Auch Brennnesselsamen haben dank ihres hohen Nährstoffgehaltes einen allgemein positiven Effekt auf Haarwuchs, zudem verhindern die pflanzlichen Wirkstoffe die Umwandlung von Testosteron in inaktives Dihydrotestosteron. Die Testosteronproduktion wird somit zwar nicht angekurbelt, das im Körper vorhandene Männlichkeitshormon kann jedoch zu größeren Teilen aktiv seine Wirkung entfalten.

OPC ist der dritte Big-Player in Sachen Männlichkeit. Die oligomeren Proanthocyanidine, besser bekannt als Traubenkernextrakte, sind in hohen Maße in rotem Weinlaub enthalten. Dieses fördert zum einen die Durchblutung - die Haarwurzeln können so besser mit Nährstoffen versorgt werden. Auf der anderen Seite ist OPC ein natürlicher Östrogen-Blocker, verhindert also die Wirkung weiblicher Hormone im Männerkörper. Diese können durch falsche Ernährung oder Übergewicht erhöht sein.

Durch Studien bestätigt, helfen auch Bockshornkleesamen im Allgemeinen gegen Haarausfall und dünnes Haar, viele Anwender berichten hierbei von deutlich positiven Effekten auf den Bartwuchs.

Bartpflege mit Kokosöl

Insbesondere beim Vollbart treten nun einige Probleme auf, die sich mit Kokosöl hervorragend behandeln lassen.

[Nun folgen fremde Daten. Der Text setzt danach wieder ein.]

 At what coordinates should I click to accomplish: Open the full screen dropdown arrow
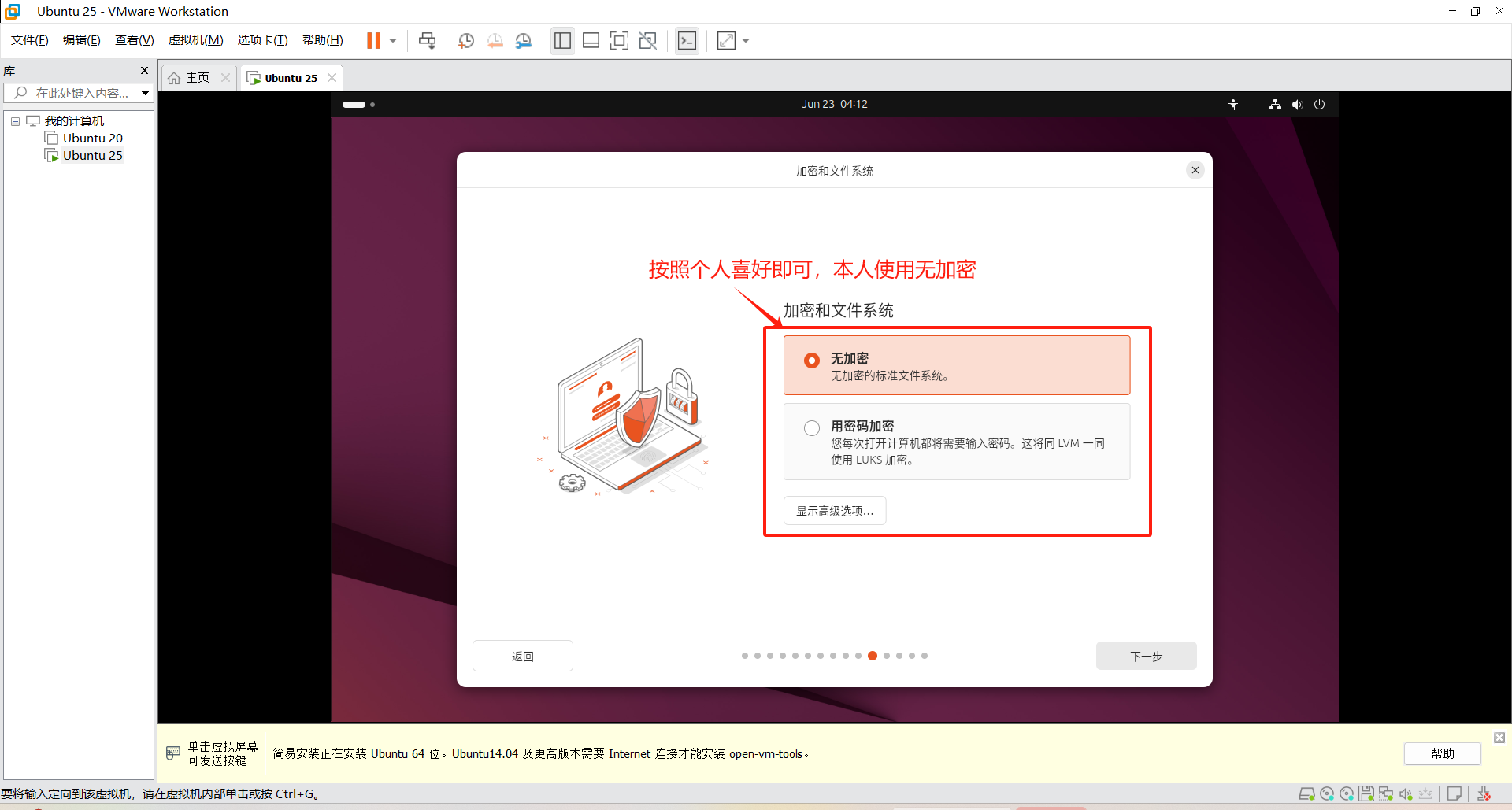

Vorallem den unbeliebten Juckreiz wirkt er schnell entgegen.

Auch die Rasur der Bartkonturen wird dank Kokosöl zum Kinderspiel: Vor der Rasur, weicht es Haut und Haare auf und dient als Rasieröl. Anschließend wirkt es auf der gereizten Haut leicht desinfizierend und fördert die Heilung kleinerer Schnittwunden.

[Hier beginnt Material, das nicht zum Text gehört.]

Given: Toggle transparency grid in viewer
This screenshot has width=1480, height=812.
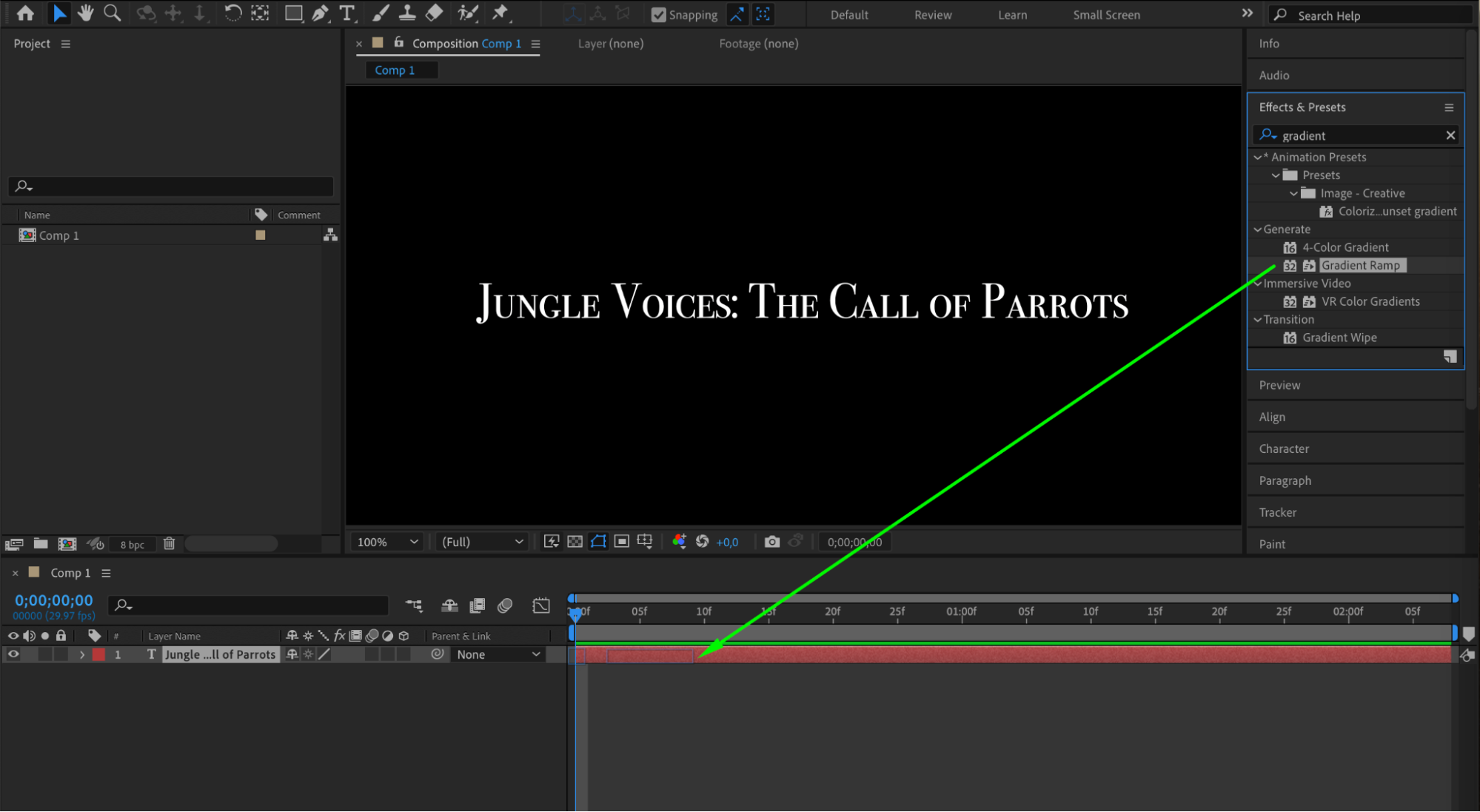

Positiver Nebeneffekt des Bartöls - die Barthaare werden glänzend weich gepflegt und selbst gezwirbelte Schnauzer durch das feste Öl sanft in Form gebracht. Auch die Haut darunter wird dank des vitaminreichen Öls mit allen Nährstoffen für einen gesunden Haarwuchs versorgt.